Analysis of protein digests using ion trap instrumentation has been a mainstay for shotgun proteomics. Probability based searching algorithms of collision-induced dissociation (CID) data acquired at unit mass resolution are effective for the identification of peptides possessing 1+, 2+ and 3+ charge-states. However, information from larger peptides possessing higher order charge states (i.e., >=4+) is typically lost due to the complexity of the CID spectra (e.g., poor identification of fragment ion charge state), incomplete fragmentation of higher molecular weight precursor ions, and an inability of searching algorithms to effectively model and score the data. Data dependent selection of peptide ions possessing higher order charge-states followed by subsequent analysis of CID fragments at high resolution and mass accuracy represents a complementary strategy for protein identification. Integration of this approach into a shotgun proteomics workflow for characterizing membrane proteins is presented.
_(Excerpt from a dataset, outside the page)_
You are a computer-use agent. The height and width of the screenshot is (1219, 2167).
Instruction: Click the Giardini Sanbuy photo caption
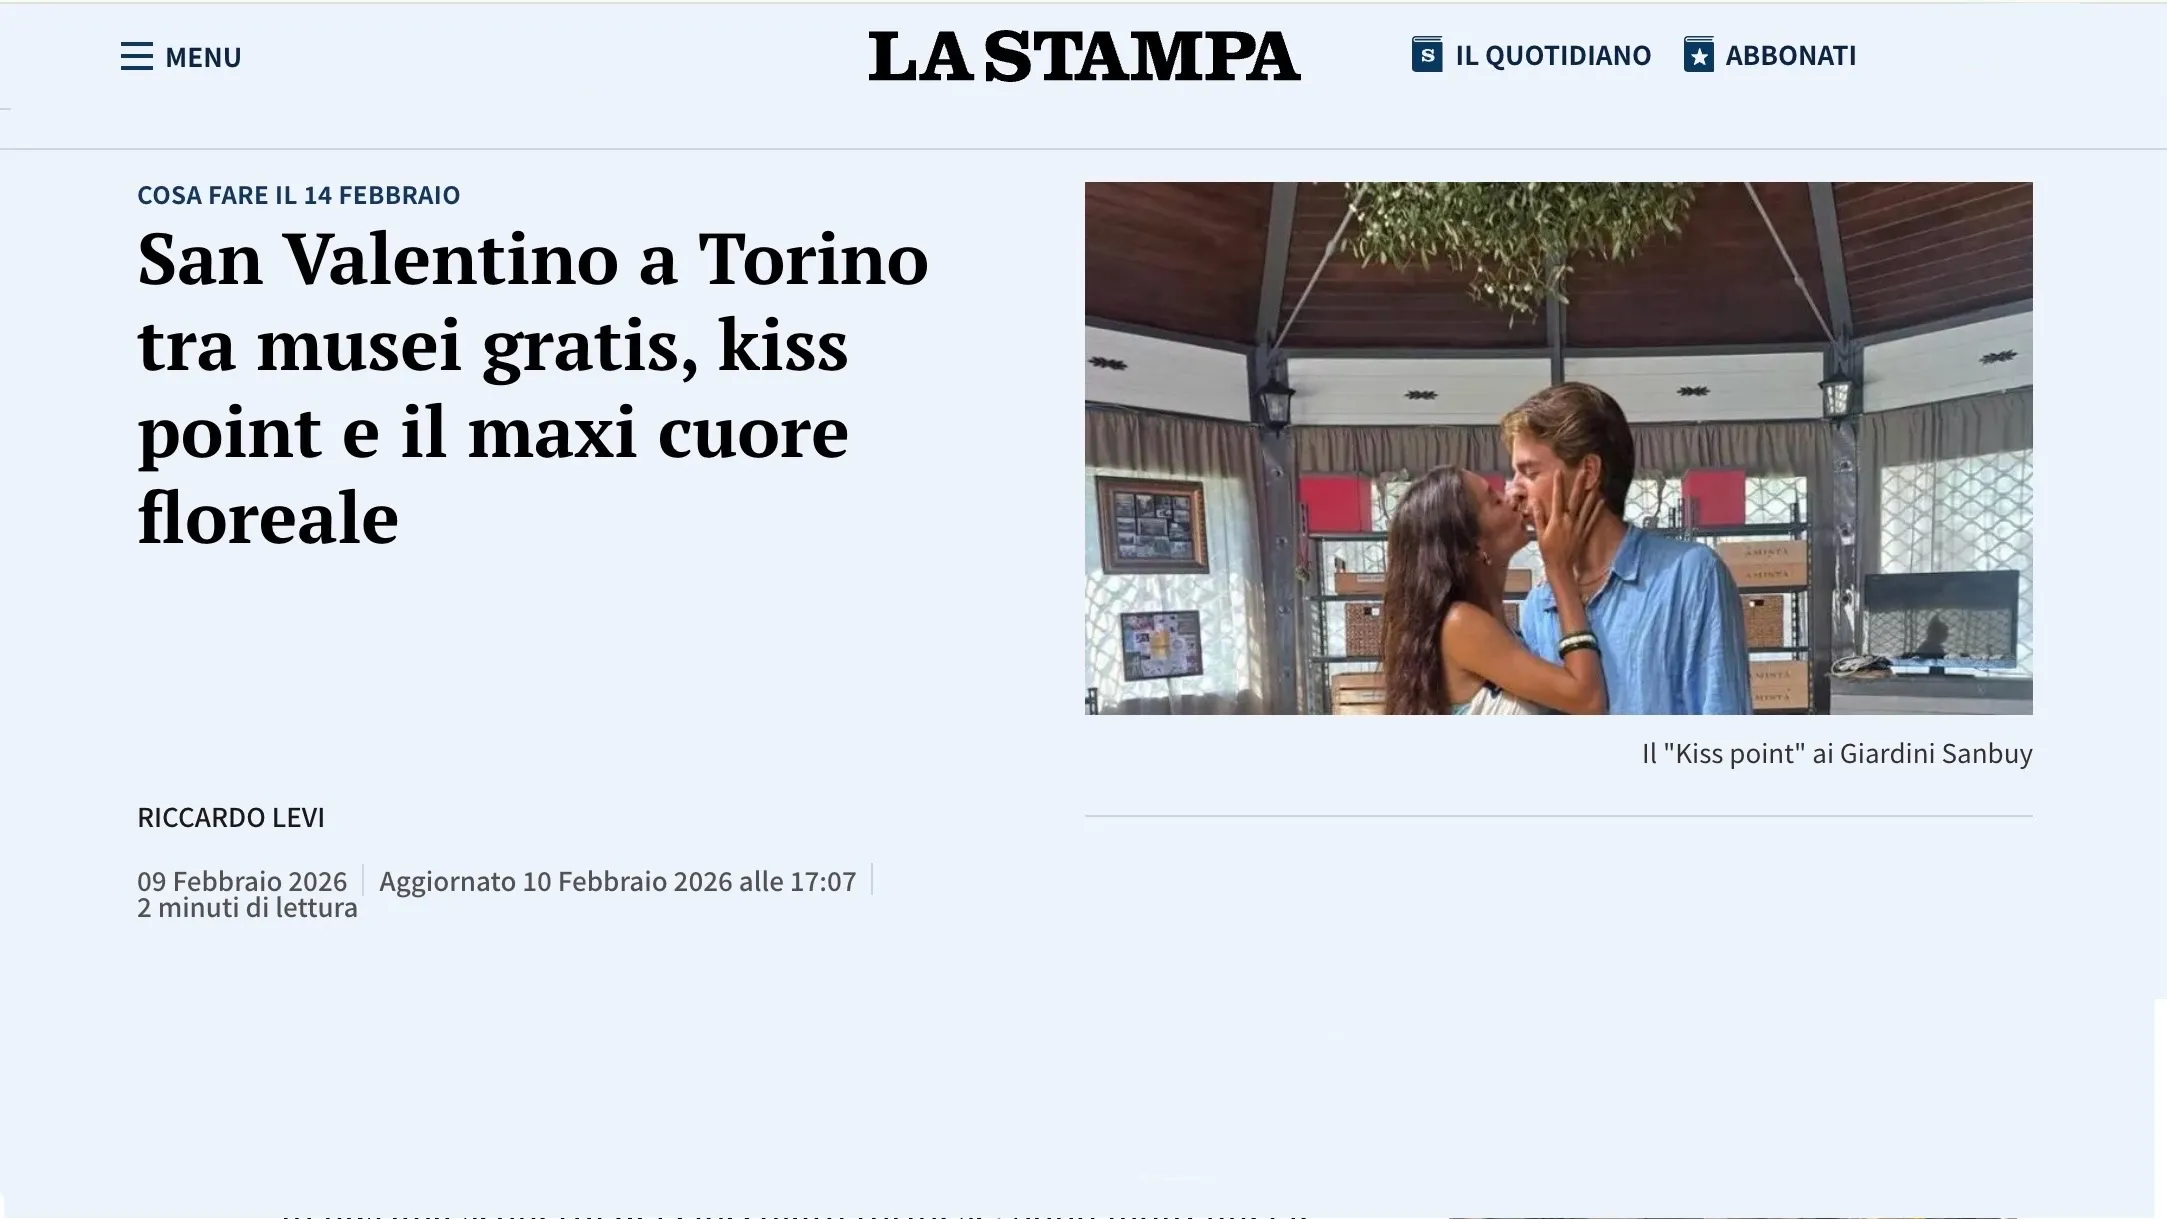[x=1836, y=753]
Membranes of Francisella tularensis subspecies novicida (Fn) were isolated from lysed spheroblasts, and subjected to a sucrose step gradient by centrifugation. The inner membranes (20-53percent sucrose gradient interface) were harvested and frozen at -80 deg C, prior to their digestion by either trypsin or Glu-C. The resulting peptide mixtures were analyzed by nano-LC-MS/MS on a 30 cm long, 75 (mu)m i.d. column packed with C18 employing a gravity-pulled ESI tip. Data was acquired on an LTQ-Orbitrap (Thermo) hybrid mass spectrometer in a variety of data dependent acquisition modes, with CID fragments analyzed in either the LTQ or Orbitrap mass analyzers. CID mass spectra were analyzed by database searching algorithms SEQUEST (Thermo) and Phenyx (Geneva Bioinformatics).